● **EXERCISE DIRECTIONS**
Copy each of the entries below word for word, from the first to the last.

● **EXTRACTED MATERIAL**
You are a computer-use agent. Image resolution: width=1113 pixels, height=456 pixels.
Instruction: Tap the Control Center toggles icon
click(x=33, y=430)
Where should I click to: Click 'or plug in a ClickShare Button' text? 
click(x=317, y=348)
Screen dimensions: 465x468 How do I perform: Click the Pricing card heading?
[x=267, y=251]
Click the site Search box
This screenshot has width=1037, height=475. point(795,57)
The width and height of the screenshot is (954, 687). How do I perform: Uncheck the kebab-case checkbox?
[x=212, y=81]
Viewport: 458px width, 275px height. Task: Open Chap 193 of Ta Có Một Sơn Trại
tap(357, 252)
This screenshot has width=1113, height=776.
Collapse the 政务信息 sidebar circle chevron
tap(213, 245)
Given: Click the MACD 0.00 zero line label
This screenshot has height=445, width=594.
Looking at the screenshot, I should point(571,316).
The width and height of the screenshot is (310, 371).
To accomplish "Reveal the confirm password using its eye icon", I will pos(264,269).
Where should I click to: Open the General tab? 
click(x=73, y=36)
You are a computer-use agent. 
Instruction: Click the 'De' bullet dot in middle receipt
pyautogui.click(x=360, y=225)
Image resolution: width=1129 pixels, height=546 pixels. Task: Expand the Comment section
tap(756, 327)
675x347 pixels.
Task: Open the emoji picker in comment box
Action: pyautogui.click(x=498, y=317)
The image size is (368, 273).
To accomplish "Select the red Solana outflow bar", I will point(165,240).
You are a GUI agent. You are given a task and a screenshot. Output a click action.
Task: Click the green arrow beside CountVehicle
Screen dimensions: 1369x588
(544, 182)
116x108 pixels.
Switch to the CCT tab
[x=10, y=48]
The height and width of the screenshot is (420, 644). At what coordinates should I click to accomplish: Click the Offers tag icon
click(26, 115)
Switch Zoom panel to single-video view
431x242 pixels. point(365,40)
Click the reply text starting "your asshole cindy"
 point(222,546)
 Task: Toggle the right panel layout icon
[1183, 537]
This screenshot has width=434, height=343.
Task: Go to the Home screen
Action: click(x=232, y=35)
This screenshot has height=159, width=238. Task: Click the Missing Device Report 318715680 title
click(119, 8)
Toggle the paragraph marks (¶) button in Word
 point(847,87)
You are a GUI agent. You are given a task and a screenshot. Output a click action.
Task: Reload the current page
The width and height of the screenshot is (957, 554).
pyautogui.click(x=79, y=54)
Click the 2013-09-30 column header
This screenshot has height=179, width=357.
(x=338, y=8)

● **RESPONSE**
You are a computer-use agent. Image resolution: width=1113 pixels, height=456 pixels.
Instruction: Tap the Control Center toggles icon
click(x=33, y=430)
Where should I click to: Click 'or plug in a ClickShare Button' text? 
click(x=317, y=348)
Screen dimensions: 465x468 How do I perform: Click the Pricing card heading?
[x=267, y=251]
Click the site Search box
This screenshot has width=1037, height=475. point(795,57)
The width and height of the screenshot is (954, 687). How do I perform: Uncheck the kebab-case checkbox?
[x=212, y=81]
Viewport: 458px width, 275px height. Task: Open Chap 193 of Ta Có Một Sơn Trại
tap(357, 252)
This screenshot has width=1113, height=776.
Collapse the 政务信息 sidebar circle chevron
tap(213, 245)
Given: Click the MACD 0.00 zero line label
This screenshot has height=445, width=594.
Looking at the screenshot, I should point(571,316).
The width and height of the screenshot is (310, 371).
To accomplish "Reveal the confirm password using its eye icon", I will pos(264,269).
Where should I click to: Open the General tab? 
click(x=73, y=36)
You are a computer-use agent. 
Instruction: Click the 'De' bullet dot in middle receipt
pyautogui.click(x=360, y=225)
Image resolution: width=1129 pixels, height=546 pixels. Task: Expand the Comment section
tap(756, 327)
675x347 pixels.
Task: Open the emoji picker in comment box
Action: pyautogui.click(x=498, y=317)
The image size is (368, 273).
To accomplish "Select the red Solana outflow bar", I will point(165,240).
You are a GUI agent. You are given a task and a screenshot. Output a click action.
Task: Click the green arrow beside CountVehicle
Screen dimensions: 1369x588
(544, 182)
116x108 pixels.
Switch to the CCT tab
[x=10, y=48]
The height and width of the screenshot is (420, 644). At what coordinates should I click to accomplish: Click the Offers tag icon
click(26, 115)
Switch Zoom panel to single-video view
431x242 pixels. point(365,40)
Click the reply text starting "your asshole cindy"
 point(222,546)
 Task: Toggle the right panel layout icon
[1183, 537]
This screenshot has width=434, height=343.
Task: Go to the Home screen
Action: click(x=232, y=35)
This screenshot has height=159, width=238. Task: Click the Missing Device Report 318715680 title
click(119, 8)
Toggle the paragraph marks (¶) button in Word
 point(847,87)
You are a GUI agent. You are given a task and a screenshot. Output a click action.
Task: Reload the current page
The width and height of the screenshot is (957, 554).
pyautogui.click(x=79, y=54)
Click the 2013-09-30 column header
This screenshot has height=179, width=357.
(x=338, y=8)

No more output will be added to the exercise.